NGET is currently consulting on its ‘product strategy’ which closes on 18th July – and in fact is holding a webinar tomorrow (Friday 7th, 10-11am ) to provide industry with more information on the proposed changes (sign up here).

It’s asking for views on a few topics:

1. Standardisation vs ‘single product’: simply put, whether to improve the products we have today or combine them within each market (e.g. a single product for frequency response, voltage control, reserve and system security).

Doing the latter would mean moving from a number of precisely-defined products to a smaller number of products which have a number of parameters.

2. Long or short-term markets? While short-term markets may bring more frequent opportunities for revenue, longer term contracts may provide the revenue certainty necessary to secure investment.

The current position is that there may be merit in providing long-term routes to market in the current climate while allowing short-term markets to develop – but your thoughts are welcome.

3. Procurement

There is some debate about whether the current ‘pay as bid’ arrangements are the best way to buy balancing services.

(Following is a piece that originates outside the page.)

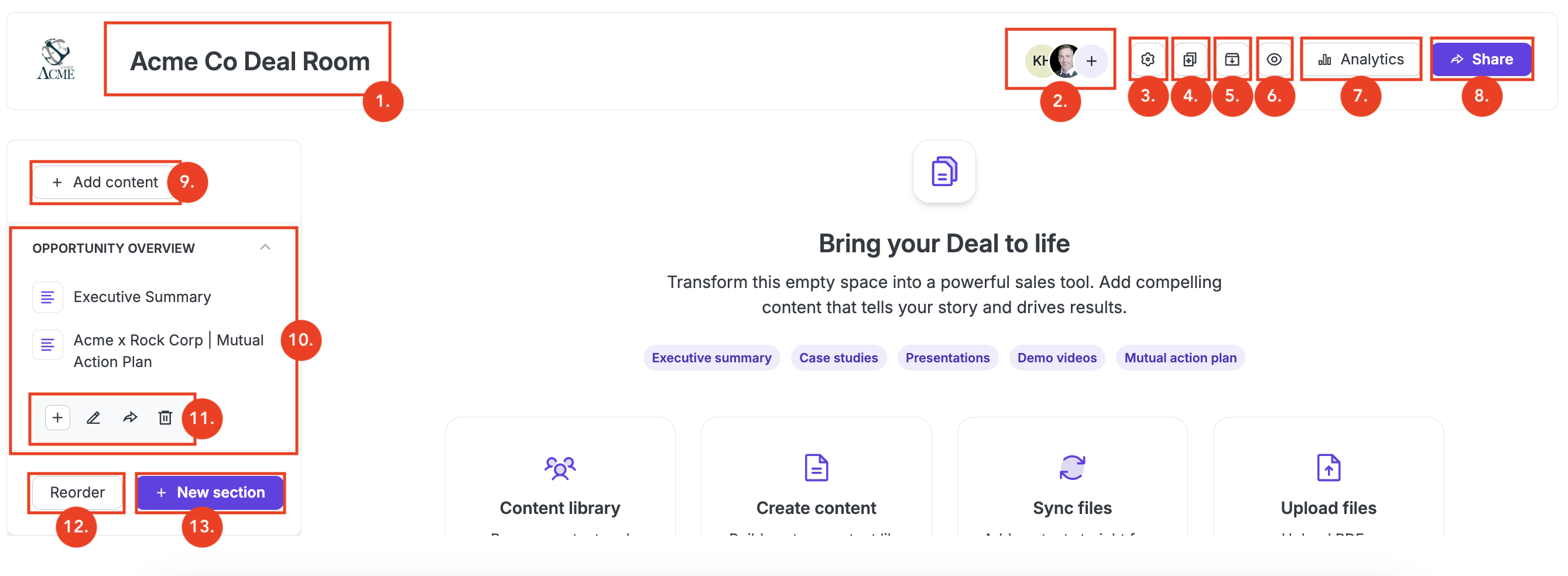Click the share arrow icon in section toolbar
The height and width of the screenshot is (576, 1568).
tap(129, 418)
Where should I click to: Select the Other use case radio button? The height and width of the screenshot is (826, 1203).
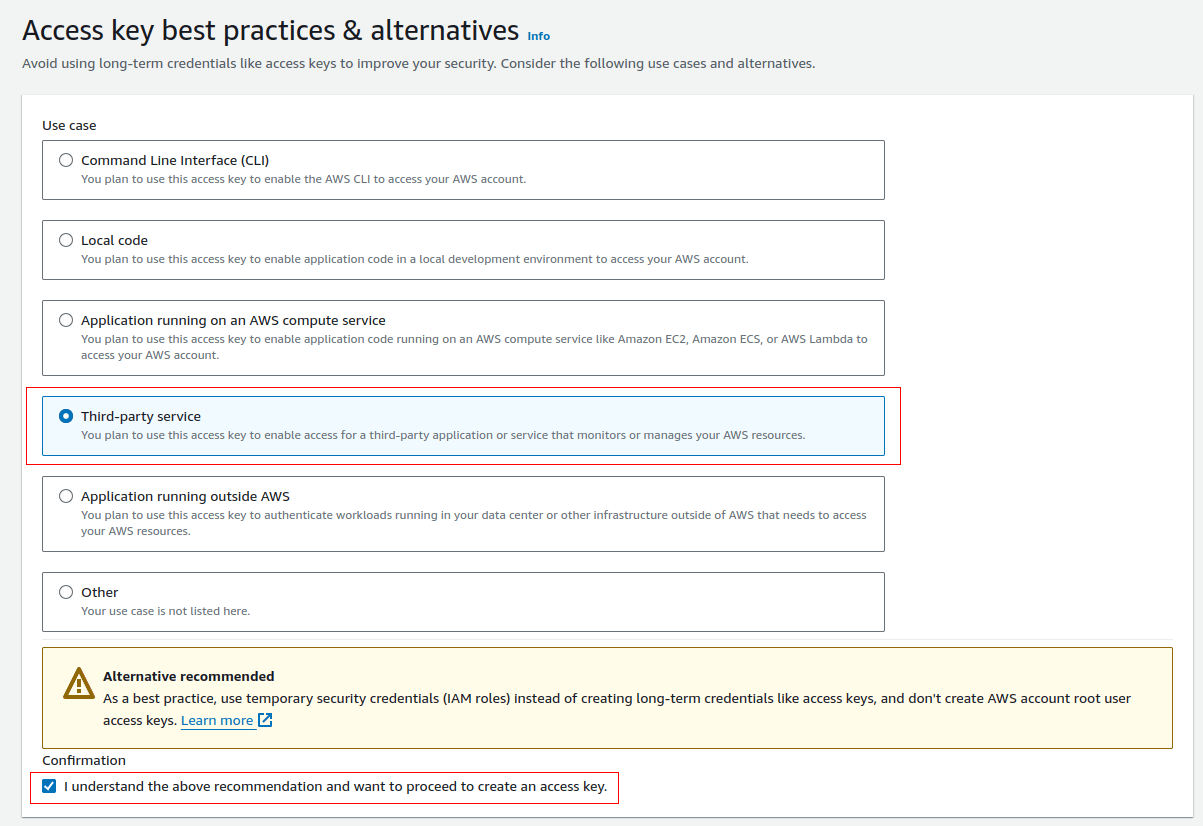(66, 592)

In addition, NGET acknowledge that the current set up of the balancing mechanism does not provide a viable route to market for non-traditional business models such as demand aggregation, distributed generation and DSR due to the high cost of participation and compliance.

NGET wants to enable wider access to the balancing mechanism and work with industry on how this can be achieved (taking account of other initiatives which are underway – project TERRE for example).